Le terme « décroissance » avait été utilisé en 1994 par Jacques Grinevald pour intituler en français un recueil d’essais de Nicholas Georgescu-Roegen sur l’entropie, l’écologie et l’économie. Cette idée de décroissance a été reprise comme un slogan provocateur en 2001-2002 pour dénoncer l’imposture du « développement durable », cet oxymore qui fait croire à la poursuite indéfinie de la croissance économique. Cependant les idées véhiculées par le mouvement des objecteurs de croissance possèdent une histoire et des racines culturelles plus anciennes. Il y a donc des « précurseurs de la décroissance »*. Voici quelques éléments de réflexion sur l’apport de Simone Weil :
– Il semble que l’homme ne puisse parvenir à alléger le joug des nécessités naturelles sans alourdir d’autant celui de l’oppression sociale, comme par le jeu d’un mystérieux équilibre ;
– C’est uniquement l’ivresse produite par la rapidité du progrès technique qui a fait naître la folle idée que le travail pourrait un jour devenir superflu ;
– Si l’on devait entendre par liberté la simple absence de toute nécessité, ce mot serait vide de toute signification concrète ;
– La complète subordination de l’ouvrier à l’entreprise et à ceux qui la dirigent repose sur la structure de l’usine et non sur le régime de propriété ;
– L’essor de la grande industrie a fait des forces productives la divinité d’une sorte de religion dont Karl Marx a subi malgré lui l’influence en élaborant sa conception de l’histoire (le matérialisme dialectique) ;
– Quoi qu’il en soit, dès qu’on jette un regard sur le régime actuel de la production, il semble assez clair non seulement que ces forces d’économie (la productivité) comportent une limite au-delà de laquelle ils deviennent facteurs de dépense (contre-productivité), mais encore que cette limite est atteinte et dépassée.

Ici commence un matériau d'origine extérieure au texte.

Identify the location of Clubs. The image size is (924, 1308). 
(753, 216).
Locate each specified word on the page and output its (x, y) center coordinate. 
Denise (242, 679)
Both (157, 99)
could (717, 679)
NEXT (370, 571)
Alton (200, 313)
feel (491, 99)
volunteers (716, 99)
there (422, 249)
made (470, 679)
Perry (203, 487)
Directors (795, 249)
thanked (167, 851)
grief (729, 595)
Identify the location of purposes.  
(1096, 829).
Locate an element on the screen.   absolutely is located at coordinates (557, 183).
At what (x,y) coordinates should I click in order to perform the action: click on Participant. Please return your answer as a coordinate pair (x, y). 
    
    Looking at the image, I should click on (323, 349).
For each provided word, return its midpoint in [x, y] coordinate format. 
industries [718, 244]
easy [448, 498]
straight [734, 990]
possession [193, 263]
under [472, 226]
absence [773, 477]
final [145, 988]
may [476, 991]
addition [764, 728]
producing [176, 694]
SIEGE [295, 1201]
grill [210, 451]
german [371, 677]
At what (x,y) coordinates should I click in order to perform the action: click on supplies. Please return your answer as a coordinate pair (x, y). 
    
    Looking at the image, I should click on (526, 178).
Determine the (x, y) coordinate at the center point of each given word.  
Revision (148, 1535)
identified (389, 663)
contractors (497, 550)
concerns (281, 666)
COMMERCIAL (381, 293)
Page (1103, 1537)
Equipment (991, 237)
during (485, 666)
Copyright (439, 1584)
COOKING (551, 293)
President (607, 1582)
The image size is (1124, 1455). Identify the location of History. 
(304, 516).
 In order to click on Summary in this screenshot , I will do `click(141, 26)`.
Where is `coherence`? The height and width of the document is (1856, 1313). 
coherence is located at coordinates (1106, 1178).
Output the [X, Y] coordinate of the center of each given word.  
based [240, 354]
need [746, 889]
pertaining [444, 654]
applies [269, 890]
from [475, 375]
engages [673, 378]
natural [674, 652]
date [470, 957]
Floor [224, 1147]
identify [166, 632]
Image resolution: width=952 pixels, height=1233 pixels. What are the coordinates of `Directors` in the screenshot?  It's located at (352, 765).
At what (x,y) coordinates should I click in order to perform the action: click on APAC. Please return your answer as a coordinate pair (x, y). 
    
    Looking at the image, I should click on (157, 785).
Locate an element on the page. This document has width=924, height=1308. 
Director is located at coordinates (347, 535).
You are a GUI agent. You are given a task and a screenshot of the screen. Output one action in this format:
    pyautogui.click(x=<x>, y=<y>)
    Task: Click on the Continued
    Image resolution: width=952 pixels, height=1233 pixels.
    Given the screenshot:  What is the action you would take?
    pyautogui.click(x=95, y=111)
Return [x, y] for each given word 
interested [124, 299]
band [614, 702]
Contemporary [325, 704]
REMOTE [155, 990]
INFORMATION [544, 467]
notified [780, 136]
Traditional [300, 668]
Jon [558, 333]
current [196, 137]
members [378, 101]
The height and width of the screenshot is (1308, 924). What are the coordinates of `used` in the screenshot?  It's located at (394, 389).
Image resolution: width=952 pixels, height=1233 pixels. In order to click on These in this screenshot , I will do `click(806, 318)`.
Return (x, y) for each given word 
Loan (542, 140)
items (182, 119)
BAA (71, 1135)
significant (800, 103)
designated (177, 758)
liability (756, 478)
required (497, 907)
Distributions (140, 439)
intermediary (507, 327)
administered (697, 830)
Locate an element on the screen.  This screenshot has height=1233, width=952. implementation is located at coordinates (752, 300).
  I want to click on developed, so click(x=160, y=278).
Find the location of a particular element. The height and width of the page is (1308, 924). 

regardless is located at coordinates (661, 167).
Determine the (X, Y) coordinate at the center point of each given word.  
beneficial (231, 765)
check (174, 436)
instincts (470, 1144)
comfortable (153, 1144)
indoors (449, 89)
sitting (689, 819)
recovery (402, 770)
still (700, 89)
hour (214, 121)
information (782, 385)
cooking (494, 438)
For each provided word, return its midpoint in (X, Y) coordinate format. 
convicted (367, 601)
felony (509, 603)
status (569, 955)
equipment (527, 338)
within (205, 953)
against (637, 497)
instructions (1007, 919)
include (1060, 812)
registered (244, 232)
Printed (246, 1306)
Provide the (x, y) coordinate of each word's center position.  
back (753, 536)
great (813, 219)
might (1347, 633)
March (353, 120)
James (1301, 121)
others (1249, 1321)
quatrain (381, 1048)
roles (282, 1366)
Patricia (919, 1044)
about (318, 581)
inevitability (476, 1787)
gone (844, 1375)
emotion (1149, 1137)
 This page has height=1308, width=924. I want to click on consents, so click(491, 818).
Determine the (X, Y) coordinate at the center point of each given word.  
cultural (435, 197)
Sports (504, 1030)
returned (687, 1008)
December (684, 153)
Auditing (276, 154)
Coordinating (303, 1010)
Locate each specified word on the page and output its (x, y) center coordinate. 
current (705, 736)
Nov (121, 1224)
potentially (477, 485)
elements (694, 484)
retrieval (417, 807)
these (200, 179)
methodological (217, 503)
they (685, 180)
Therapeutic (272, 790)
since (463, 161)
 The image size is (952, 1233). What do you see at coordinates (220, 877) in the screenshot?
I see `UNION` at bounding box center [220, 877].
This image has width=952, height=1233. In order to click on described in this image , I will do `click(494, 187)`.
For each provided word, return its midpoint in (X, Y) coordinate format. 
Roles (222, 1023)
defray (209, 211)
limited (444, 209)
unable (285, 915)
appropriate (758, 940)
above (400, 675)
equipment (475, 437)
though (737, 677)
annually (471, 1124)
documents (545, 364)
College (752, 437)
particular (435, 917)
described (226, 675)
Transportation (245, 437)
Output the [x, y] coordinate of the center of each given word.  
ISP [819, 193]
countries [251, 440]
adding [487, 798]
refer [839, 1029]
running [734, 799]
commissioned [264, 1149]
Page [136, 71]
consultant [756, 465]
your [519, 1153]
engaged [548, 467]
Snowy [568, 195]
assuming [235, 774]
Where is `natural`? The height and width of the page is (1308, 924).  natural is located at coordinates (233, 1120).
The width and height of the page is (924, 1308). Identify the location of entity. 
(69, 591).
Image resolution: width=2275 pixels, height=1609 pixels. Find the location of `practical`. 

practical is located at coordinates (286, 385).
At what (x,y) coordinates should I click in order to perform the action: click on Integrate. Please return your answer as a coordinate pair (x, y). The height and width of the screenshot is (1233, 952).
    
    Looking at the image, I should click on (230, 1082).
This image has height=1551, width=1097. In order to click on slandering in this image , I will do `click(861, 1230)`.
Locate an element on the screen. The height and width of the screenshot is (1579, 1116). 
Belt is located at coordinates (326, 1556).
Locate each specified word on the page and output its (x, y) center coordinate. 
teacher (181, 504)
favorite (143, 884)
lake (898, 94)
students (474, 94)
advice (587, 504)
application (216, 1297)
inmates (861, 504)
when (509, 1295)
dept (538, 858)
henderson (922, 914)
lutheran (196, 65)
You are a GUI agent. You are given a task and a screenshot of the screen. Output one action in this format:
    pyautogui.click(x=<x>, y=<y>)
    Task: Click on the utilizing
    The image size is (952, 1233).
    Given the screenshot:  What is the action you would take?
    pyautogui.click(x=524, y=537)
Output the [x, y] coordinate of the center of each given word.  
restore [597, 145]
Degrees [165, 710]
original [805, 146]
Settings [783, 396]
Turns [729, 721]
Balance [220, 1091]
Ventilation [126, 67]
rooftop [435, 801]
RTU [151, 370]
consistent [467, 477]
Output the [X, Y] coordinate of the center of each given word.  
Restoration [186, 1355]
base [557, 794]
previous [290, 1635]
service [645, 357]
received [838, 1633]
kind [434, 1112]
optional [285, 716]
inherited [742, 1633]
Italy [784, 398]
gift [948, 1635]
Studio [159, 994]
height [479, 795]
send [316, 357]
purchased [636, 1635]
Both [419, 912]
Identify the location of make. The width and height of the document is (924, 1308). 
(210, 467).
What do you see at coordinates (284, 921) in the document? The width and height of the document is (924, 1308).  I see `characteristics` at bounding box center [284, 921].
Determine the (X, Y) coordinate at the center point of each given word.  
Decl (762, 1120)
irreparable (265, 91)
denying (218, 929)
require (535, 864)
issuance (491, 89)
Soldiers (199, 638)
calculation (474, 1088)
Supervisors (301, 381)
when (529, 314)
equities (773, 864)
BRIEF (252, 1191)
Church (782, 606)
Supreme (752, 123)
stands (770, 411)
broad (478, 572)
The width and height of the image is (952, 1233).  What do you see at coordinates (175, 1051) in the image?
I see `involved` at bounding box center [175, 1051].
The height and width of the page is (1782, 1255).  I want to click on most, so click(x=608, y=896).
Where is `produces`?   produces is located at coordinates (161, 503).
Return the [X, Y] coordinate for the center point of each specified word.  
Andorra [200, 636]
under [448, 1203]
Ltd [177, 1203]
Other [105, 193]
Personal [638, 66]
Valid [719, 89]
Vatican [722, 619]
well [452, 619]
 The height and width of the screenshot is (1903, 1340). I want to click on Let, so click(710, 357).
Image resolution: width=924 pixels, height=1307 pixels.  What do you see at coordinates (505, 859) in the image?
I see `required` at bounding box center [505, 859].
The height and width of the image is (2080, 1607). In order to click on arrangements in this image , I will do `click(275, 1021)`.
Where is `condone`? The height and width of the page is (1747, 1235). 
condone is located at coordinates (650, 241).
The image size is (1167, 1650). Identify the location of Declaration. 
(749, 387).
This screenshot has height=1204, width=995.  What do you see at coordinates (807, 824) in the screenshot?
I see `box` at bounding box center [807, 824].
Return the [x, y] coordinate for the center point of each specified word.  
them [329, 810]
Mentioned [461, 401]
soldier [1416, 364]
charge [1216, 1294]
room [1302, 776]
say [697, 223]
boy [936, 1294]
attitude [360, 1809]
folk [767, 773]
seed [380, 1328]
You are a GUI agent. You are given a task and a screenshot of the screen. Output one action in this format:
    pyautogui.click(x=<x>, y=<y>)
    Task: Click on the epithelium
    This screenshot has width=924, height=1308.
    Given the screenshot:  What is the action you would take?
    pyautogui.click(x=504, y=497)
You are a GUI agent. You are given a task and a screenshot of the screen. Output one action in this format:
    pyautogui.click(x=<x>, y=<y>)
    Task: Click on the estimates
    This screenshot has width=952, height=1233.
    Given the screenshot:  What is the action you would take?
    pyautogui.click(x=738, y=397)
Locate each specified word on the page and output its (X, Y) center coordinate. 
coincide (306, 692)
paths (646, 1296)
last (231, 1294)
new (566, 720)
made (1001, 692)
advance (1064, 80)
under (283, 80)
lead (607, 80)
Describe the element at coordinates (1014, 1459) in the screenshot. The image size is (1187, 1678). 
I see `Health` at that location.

Selon Simone Weil, pour s’opposer à la division du travail et à la subordination de l’ouvrier, il faut un enracinement qui repose sur l’organisation de communautés autonomes, de petites unités de production reliées entre elles. Cela suppose une éducation qui, dès le plus jeune âge, habitue les enfants à mépriser le rapport de forces, jusque dans les cours de récréation. Ce sont les affects qu’il faut toucher car la force a sa racine dans la fascination qu’elle exerce, comme le montre l’engouement des masses pour Hitler. Simone Weil refuse cependant les formes conservatrices de l’enracinement ; elle remplace la Terre par le champ, le Peuple par l’amitié, la Patrie par la culture. Il s’agit d’une relocalisation des solidarités. L’enracinement suppose des devoirs permettant de développer une spiritualité capable d’apercevoir que le moi fait obstacle à l’amour du monde.
* Les précurseurs de la décroissance, une anthologie (Éditions le passager clandestin 2016, 272 pages pour 15 euros)
Bonne année à tous
Oh que oui ! toutes les réflexions fondamentales ont été faites depuis longtemps, et bien avant Simone Weil. La sagesse a en effet une longue histoire, et il semble bien que nous ayons un sacré problème avec ça.
Admettant que l’Homme en soit capable… puisse cette année être celle de l’acceptation de la réalité et d’un véritable élan vers la joie de vivre dans la simplicité volontaire.
Comme en beaucoup d’autres domaines ils semblent que toutes les réflexions fondamentales aient été faites depuis longtemps, Simone Weil en est une preuve de plus.